■ Supplied text
--
Russian generalship had been most admirable, and the Russian generals were men of ability and experience. Brussilov had seen service in the Turkish War of 1877. Ruzsky was a professor in the Russian War Academy. In the Japanese war he had been chief of staff to General Kaulbars, the commander of the Second Manchurian army. Associated with him was General Radko Dmitrieff, an able officer with a most interesting career. General Dmitrieff was born in Bulgaria, when it was a Turkish province. He graduated at the Military School at Sofia, and afterwards at the War Academy at Petrograd. On his return to Bulgaria he commanded a regiment in the Serbian-Bulgarian war. Later he became mixed up in the conspiracy against Prince Alexander, and was forced to leave Bulgaria. For ten years he served in the Russian army, returning to Bulgaria on the accession of Prince Ferdinand. Later on he became Chief of the General Staff, and when the Balkan war broke out he commanded one of the Bulgarian armies, won several important victories, and became a popular hero of the war. Disgusted with the political squabbles which followed the war, he returned to Russia as a general in the Russian army. With men like these in command, the Russian Empire was well served.
After the decisive defeat of the Austrian army under General Dankl, certain changes were made in the Russian High Command. General Ruzsky was made commander of the center, which was largely reinforced. General Ivanov was put in command of the armies operating in Galicia with Dmitrieff and Brussilov as his chief lieutenants. Brussilov's business was to seize the deep passes in the Carpathians and to threaten Hungary. Dmitrieff's duty was to press the Austrian retreat, and capture the main fortresses of central Galicia.
--
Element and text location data
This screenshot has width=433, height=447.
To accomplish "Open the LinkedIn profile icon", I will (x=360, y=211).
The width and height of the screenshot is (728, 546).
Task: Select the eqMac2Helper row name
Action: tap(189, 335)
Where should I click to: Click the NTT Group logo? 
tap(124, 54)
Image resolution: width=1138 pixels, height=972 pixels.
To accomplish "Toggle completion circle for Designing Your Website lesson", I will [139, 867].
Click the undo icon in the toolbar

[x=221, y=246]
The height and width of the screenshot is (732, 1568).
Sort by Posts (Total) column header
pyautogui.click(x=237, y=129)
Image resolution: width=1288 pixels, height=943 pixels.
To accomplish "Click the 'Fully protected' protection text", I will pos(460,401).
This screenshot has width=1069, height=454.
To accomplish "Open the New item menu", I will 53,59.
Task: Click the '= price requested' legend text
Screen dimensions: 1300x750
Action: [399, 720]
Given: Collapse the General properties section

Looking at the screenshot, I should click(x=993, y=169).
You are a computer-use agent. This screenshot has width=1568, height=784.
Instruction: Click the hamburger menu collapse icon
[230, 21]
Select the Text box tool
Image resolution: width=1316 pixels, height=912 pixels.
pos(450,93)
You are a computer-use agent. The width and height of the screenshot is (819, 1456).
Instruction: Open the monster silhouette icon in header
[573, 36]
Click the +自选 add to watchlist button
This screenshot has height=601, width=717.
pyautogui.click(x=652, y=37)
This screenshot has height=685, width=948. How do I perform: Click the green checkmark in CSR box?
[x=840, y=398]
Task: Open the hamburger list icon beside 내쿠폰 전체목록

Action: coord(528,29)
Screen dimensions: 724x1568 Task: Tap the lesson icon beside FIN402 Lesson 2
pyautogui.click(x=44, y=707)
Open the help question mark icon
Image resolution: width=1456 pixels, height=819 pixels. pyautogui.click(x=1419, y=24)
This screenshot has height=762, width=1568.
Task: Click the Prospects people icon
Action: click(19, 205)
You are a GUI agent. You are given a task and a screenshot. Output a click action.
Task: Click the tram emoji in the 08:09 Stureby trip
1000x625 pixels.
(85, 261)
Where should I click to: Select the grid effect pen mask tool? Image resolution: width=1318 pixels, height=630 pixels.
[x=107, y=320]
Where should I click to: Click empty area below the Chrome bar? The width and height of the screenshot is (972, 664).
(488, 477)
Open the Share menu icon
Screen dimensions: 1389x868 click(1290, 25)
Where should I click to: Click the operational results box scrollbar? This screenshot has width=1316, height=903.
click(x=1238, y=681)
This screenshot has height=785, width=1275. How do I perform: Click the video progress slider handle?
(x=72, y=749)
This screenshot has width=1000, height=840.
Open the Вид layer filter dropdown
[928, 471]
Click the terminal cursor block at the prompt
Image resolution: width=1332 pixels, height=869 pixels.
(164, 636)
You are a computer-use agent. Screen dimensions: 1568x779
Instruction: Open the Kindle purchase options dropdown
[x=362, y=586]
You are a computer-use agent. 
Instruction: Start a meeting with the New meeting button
--
■ Requirement 1
Extract the passage on the Russian generals in full, word for word.
■ Requirement 2
Please convert the lines of the listing from the one containing "Open the Share menu icon" through the end of the listing, inclusive, into a numbered list, omitting blank lines.
The passage on the Russian generals and the listing come from unrelated sources.

■ Output 1
Russian generalship had been most admirable, and the Russian generals were men of ability and experience. Brussilov had seen service in the Turkish War of 1877. Ruzsky was a professor in the Russian War Academy. In the Japanese war he had been chief of staff to General Kaulbars, the commander of the Second Manchurian army. Associated with him was General Radko Dmitrieff, an able officer with a most interesting career. General Dmitrieff was born in Bulgaria, when it was a Turkish province. He graduated at the Military School at Sofia, and afterwards at the War Academy at Petrograd. On his return to Bulgaria he commanded a regiment in the Serbian-Bulgarian war. Later he became mixed up in the conspiracy against Prince Alexander, and was forced to leave Bulgaria. For ten years he served in the Russian army, returning to Bulgaria on the accession of Prince Ferdinand. Later on he became Chief of the General Staff, and when the Balkan war broke out he commanded one of the Bulgarian armies, won several important victories, and became a popular hero of the war. Disgusted with the political squabbles which followed the war, he returned to Russia as a general in the Russian army. With men like these in command, the Russian Empire was well served.
After the decisive defeat of the Austrian army under General Dankl, certain changes were made in the Russian High Command. General Ruzsky was made commander of the center, which was largely reinforced. General Ivanov was put in command of the armies operating in Galicia with Dmitrieff and Brussilov as his chief lieutenants. Brussilov's business was to seize the deep passes in the Carpathians and to threaten Hungary. Dmitrieff's duty was to press the Austrian retreat, and capture the main fortresses of central Galicia.

■ Output 2
1. Open the Share menu icon
2. Screen dimensions: 1389x868 click(1290, 25)
3. Where should I click to: Click the operational results box scrollbar? This screenshot has width=1316, height=903.
4. click(x=1238, y=681)
5. This screenshot has height=785, width=1275. How do I perform: Click the video progress slider handle?
6. (x=72, y=749)
7. This screenshot has width=1000, height=840.
8. Open the Вид layer filter dropdown
9. [928, 471]
10. Click the terminal cursor block at the prompt
11. Image resolution: width=1332 pixels, height=869 pixels.
12. (164, 636)
13. You are a computer-use agent. Screen dimensions: 1568x779
14. Instruction: Open the Kindle purchase options dropdown
15. [x=362, y=586]
16. You are a computer-use agent. 
17. Instruction: Start a meeting with the New meeting button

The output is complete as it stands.